→ **WORK INSTRUCTIONS**
Could you copy out, word for word, only the lines between the one containing "Task: Click the MACD indicator label" and the one containing "Action: click(x=601, y=508)", with both of those lines included?

→ **RECORDS**

(begin)

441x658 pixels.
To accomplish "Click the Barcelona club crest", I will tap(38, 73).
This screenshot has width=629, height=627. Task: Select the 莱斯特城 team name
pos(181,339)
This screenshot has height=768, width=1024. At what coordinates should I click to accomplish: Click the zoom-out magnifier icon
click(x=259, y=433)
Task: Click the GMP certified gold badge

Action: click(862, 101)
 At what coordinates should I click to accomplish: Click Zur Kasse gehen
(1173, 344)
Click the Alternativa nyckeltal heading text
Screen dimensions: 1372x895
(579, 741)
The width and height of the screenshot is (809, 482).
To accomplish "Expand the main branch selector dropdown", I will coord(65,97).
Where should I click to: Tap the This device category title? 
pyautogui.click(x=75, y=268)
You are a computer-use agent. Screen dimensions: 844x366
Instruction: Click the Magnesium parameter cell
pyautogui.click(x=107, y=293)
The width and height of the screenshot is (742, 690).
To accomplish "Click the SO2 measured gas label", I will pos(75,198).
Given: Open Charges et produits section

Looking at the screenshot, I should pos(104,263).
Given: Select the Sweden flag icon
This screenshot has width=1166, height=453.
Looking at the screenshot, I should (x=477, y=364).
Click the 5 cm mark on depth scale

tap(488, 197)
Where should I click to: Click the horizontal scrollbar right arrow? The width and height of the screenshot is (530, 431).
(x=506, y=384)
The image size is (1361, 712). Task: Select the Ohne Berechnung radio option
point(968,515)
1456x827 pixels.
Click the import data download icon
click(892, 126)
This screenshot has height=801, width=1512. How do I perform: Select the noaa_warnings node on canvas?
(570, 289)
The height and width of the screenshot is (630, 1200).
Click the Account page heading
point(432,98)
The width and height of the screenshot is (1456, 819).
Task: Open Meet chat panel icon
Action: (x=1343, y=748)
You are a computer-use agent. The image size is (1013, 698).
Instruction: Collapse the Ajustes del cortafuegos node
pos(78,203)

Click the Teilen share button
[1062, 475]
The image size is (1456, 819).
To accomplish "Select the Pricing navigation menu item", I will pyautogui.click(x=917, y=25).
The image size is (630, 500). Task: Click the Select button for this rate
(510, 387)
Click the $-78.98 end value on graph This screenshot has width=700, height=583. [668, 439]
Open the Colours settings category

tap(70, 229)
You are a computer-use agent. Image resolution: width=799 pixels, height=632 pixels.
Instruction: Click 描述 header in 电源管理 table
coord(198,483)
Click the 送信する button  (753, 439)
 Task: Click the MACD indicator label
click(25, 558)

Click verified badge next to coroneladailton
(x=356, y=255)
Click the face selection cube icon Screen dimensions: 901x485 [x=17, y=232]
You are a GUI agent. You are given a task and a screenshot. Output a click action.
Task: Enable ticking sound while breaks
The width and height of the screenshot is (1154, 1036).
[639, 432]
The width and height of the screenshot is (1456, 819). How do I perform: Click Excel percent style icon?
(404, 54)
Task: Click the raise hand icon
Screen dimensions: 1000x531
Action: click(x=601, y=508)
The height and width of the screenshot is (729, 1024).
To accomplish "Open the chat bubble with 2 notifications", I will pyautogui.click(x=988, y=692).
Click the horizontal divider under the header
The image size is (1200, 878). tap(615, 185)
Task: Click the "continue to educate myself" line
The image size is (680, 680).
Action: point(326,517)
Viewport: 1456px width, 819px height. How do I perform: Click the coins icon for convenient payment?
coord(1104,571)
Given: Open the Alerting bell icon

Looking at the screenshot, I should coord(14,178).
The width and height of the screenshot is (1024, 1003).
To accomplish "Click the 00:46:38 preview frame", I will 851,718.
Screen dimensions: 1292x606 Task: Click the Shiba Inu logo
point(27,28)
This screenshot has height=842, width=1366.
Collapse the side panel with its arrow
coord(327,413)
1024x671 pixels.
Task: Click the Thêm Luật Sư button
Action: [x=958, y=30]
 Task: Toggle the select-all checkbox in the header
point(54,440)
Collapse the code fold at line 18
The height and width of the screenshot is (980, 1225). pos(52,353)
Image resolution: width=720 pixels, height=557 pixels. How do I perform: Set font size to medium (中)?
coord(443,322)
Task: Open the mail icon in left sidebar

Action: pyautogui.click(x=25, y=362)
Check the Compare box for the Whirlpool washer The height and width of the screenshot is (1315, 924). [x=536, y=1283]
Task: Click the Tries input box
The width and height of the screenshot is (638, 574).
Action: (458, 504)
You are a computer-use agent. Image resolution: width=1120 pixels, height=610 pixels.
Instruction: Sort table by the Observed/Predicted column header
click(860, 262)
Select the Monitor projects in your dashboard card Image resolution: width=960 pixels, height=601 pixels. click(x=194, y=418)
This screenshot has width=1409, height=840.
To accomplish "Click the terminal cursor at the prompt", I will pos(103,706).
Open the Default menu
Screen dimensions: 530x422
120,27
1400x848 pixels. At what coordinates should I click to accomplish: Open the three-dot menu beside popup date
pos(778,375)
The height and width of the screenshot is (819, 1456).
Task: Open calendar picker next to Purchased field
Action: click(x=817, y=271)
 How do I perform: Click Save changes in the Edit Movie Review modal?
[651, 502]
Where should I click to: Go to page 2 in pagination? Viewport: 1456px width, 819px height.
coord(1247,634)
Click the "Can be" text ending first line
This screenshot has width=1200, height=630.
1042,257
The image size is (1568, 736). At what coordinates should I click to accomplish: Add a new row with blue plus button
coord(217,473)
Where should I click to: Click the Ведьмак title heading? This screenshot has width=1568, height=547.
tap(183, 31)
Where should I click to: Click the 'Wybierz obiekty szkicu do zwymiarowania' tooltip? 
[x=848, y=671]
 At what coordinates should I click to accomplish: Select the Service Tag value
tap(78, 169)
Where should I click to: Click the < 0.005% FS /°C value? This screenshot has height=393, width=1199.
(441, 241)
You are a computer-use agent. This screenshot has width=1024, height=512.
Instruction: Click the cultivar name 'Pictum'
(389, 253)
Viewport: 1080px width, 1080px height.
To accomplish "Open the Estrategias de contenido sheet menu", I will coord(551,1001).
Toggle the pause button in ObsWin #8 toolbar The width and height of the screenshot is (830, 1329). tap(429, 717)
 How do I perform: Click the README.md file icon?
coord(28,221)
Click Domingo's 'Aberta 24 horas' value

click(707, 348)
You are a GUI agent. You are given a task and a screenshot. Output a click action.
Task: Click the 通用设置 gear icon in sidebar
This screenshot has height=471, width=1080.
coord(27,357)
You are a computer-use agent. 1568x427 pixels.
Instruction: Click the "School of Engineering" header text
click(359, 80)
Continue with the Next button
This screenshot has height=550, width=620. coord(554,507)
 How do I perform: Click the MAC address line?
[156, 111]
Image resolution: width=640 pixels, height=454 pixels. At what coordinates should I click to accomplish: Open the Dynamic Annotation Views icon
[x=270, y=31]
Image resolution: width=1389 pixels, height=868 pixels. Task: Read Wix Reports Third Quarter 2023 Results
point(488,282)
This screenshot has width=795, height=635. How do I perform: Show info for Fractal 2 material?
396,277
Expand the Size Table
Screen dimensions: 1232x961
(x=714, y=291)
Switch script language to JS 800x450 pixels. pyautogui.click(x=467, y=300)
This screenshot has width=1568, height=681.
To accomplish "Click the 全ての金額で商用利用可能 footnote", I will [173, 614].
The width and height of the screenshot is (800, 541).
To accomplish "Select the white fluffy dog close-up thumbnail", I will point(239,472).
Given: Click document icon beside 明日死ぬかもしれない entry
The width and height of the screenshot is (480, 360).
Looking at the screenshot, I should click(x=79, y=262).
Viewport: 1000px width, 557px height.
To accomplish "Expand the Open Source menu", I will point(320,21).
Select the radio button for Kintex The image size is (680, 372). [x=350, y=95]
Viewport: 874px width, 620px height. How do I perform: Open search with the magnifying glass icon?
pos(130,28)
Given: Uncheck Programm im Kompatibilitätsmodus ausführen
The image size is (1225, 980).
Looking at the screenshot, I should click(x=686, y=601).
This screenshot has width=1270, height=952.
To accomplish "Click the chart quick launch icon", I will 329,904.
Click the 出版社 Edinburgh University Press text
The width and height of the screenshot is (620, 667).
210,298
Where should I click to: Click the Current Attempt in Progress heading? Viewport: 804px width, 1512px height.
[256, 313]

(end)

→ **WORKED ANSWER**
 Task: Click the MACD indicator label
click(25, 558)

Click verified badge next to coroneladailton
(x=356, y=255)
Click the face selection cube icon Screen dimensions: 901x485 [x=17, y=232]
You are a GUI agent. You are given a task and a screenshot. Output a click action.
Task: Enable ticking sound while breaks
The width and height of the screenshot is (1154, 1036).
[639, 432]
The width and height of the screenshot is (1456, 819). How do I perform: Click Excel percent style icon?
(404, 54)
Task: Click the raise hand icon
Screen dimensions: 1000x531
Action: click(x=601, y=508)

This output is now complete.